------ TEXTE FOURNI

Dimanche le 2 décembre 2001, Enron, choisie par la revue Fortune six ans de suite comme l’entreprise la plus innovatrice aux États-Unis, demandait la protection de la cour contre ses créanciers.

Il y a un an à peine, sur le point de boucler son année financière avec un chiffre d’affaires de quelque 155 milliards C$ et une valeur en bourse de plus de 100 milliards C$, l’entreprise Enron était adulée par les médias, citée en exemple dans les écoles d’administration, adorée des investisseurs. Que s’est-il passé?

La faillite d’Enron, pour surprenante qu’elle soit par sa démesure et sa soudaineté, s’ajoute à la série noire des innovations financières américaines aux effets positifs dans un premier temps mais qui éventuellement tournent mal. Citons parmi d’autres : la déréglementation de l’industrie des « Savings and Loans»; Michael Milken, Drexel Burnham Lambert et les «junk bonds»; Long Term Capital Management et maintenant Enron!

DE PRODUCTEUR À NÉGOCIANT

L’histoire d’Enron se déroule selon un scénario familier. D’abord, la déréglementation graduelle des marchés de l’énergie (gaz depuis 1989, électricité depuis 1994) crée une opportunité de marché que Kenneth Lay, le PDG d’Enron comprend avant tout le monde. Un marché déréglementé sera, par définition, un marché volatil où les fluctuations de prix  seront une source de grande incertitude à la fois pour les producteurs et les acheteurs d’énergie. Enron à l’époque était un producteur texan de gaz naturel et propriétaire de gazoduc.

Lay décida de transformer l’entreprise en un intermédiaire, un négociant («trader») en énergie afin d’offrir aux parties (vendeurs et acheteurs) des prix garantis pour des livraisons ou achats futurs. L’idée était simple, voire évidente : créer pour le marché de l’énergie les instruments et les mécanismes qui existent depuis belle lurette pour le marché des changes étrangers, des actions, des obligations ainsi que pour un grand nombre de denrées : le bœuf, le porc, le lait, le beurre, le jus d’orange, le bois de sciage, et ainsi de suite.

Enron allait ainsi entrer dans l’univers ésotérique des produits dérivés : les contrats à terme, les options («puts» et »calls»), les couvertures («hedges»), les échanges («swaps»), les colliers et autres attirails du métier d’entremetteur.

------------
------ JEU DE DONNÉES

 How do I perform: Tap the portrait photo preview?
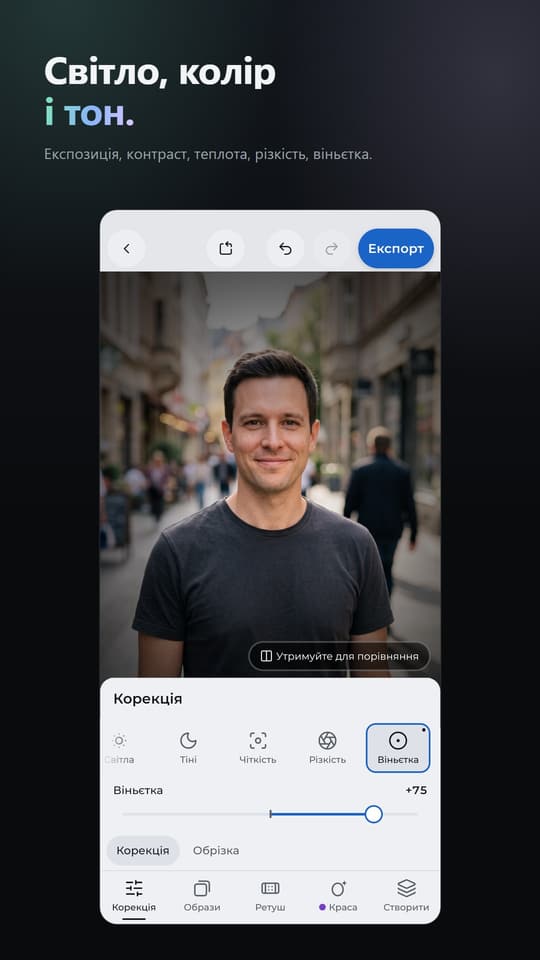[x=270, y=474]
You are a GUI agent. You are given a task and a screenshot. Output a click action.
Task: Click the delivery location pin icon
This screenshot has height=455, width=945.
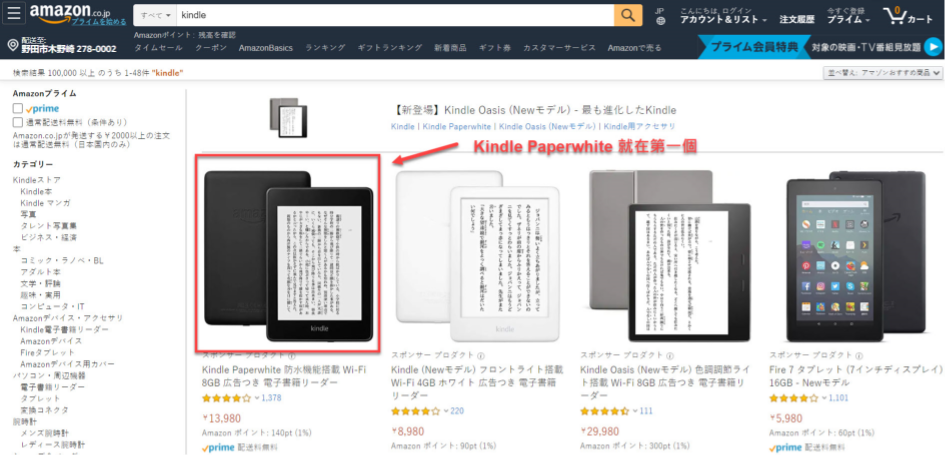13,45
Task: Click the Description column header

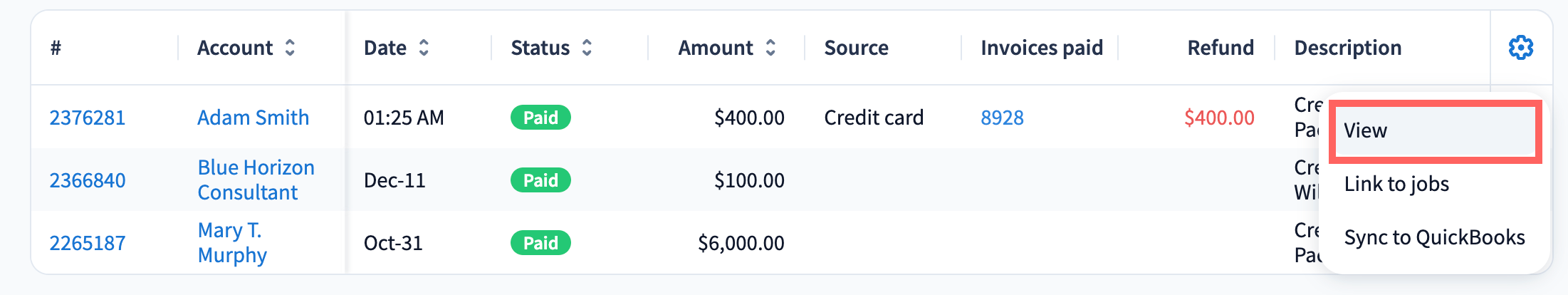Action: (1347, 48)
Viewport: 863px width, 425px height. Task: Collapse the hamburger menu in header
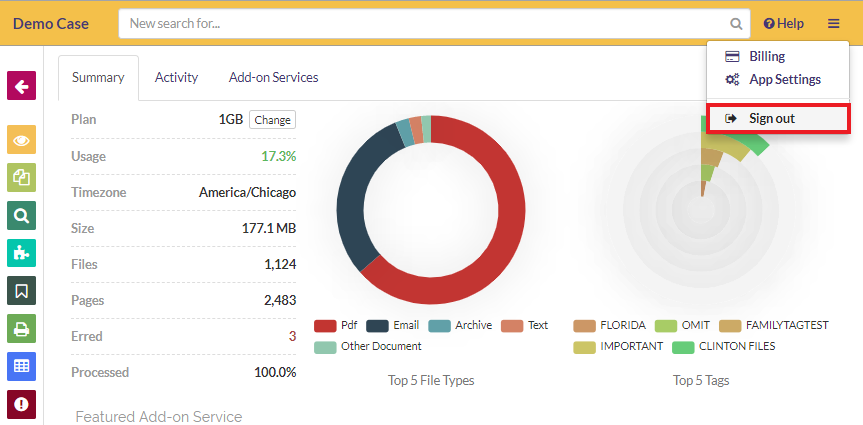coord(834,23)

------------

CONSIGNES DE TRAVAIL:
- 1) Recopiez le passage du texte sur Enron qui va de «L’histoire d’Enron se» à «propriétaire de gazoduc.», ces deux bouts compris.
- 2) Relevez toutes les denrées que le texte sur Enron cite en exemple.
- 3) D’après le texte sur Enron, les affirmations suivantes sont-elles exactes ? Répondez par oui ou non et citez les mots du texte qui tranchent.
(a) Enron était au départ un producteur texan de gaz naturel.
(b) Le marché de l’électricité a été déréglementé avant celui du gaz.
(c) Enron a demandé la protection de la cour contre ses créanciers un lundi.

CORRIGÉ DES EXERCICES:
- 1)
L’histoire d’Enron se déroule selon un scénario familier. D’abord, la déréglementation graduelle des marchés de l’énergie (gaz depuis 1989, électricité depuis 1994) crée une opportunité de marché que Kenneth Lay, le PDG d’Enron comprend avant tout le monde. Un marché déréglementé sera, par définition, un marché volatil où les fluctuations de prix  seront une source de grande incertitude à la fois pour les producteurs et les acheteurs d’énergie. Enron à l’époque était un producteur texan de gaz naturel et propriétaire de gazoduc.

- 2) le bœuf, le porc, le lait, le beurre, le jus d’orange, le bois de sciage

- 3)
(a) Oui : « Enron à l’époque était un producteur texan de gaz naturel et propriétaire de gazoduc. »
(b) Non : « gaz depuis 1989, électricité depuis 1994 »
(c) Non : « Dimanche le 2 décembre 2001 »